'''

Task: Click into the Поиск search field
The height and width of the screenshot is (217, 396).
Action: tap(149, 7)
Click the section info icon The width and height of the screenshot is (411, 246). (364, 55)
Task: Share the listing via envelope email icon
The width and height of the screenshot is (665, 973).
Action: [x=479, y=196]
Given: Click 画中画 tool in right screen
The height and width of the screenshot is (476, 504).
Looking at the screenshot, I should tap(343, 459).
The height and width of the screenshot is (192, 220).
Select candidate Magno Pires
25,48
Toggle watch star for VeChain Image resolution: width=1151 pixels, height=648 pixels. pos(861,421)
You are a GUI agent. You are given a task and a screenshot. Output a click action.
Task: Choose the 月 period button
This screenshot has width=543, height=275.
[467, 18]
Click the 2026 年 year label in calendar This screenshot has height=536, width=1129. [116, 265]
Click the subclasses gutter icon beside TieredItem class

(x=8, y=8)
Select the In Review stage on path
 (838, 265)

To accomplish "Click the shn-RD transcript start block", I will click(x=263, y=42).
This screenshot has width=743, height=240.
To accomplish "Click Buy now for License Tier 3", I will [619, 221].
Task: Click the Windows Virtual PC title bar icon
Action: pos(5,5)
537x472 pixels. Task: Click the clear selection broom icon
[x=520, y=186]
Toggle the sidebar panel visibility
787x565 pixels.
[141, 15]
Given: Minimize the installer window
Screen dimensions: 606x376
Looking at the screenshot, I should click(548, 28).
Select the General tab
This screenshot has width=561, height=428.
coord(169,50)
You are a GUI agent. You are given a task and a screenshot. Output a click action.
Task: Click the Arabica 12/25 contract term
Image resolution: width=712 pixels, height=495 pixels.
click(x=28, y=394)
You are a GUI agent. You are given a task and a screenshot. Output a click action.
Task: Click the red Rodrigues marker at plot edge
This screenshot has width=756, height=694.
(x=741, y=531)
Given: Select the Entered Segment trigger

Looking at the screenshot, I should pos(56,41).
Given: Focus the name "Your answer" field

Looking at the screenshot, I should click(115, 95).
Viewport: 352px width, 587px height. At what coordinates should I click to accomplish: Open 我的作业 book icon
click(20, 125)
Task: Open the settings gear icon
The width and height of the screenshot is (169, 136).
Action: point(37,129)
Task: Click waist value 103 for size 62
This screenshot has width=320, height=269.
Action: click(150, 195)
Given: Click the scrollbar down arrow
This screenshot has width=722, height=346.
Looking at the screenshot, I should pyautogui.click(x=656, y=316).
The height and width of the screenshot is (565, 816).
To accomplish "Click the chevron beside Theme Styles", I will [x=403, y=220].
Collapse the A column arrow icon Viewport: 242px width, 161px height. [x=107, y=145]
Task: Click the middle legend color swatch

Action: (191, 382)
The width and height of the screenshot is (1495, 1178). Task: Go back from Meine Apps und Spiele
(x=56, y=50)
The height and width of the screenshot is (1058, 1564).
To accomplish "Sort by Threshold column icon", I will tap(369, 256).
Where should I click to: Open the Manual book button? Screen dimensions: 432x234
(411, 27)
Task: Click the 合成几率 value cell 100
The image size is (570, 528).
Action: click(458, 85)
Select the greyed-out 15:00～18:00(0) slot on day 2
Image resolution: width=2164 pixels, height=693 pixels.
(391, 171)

'''

▸ What this task involves: Write out again everything from the line containing "The height and width of the screenshot is (1058, 1564)." down to the end of the data, requests included. Scale every coordinate in the answers by 0.9, rounding to whole numbers with halves rounded up.

▸ Response to this exercise:
The height and width of the screenshot is (1058, 1564).
To accomplish "Sort by Threshold column icon", I will tap(332, 230).
Where should I click to: Open the Manual book button? Screen dimensions: 432x234
(370, 24)
Task: Click the 合成几率 value cell 100
The image size is (570, 528).
Action: click(412, 77)
Select the greyed-out 15:00～18:00(0) slot on day 2
Image resolution: width=2164 pixels, height=693 pixels.
(352, 154)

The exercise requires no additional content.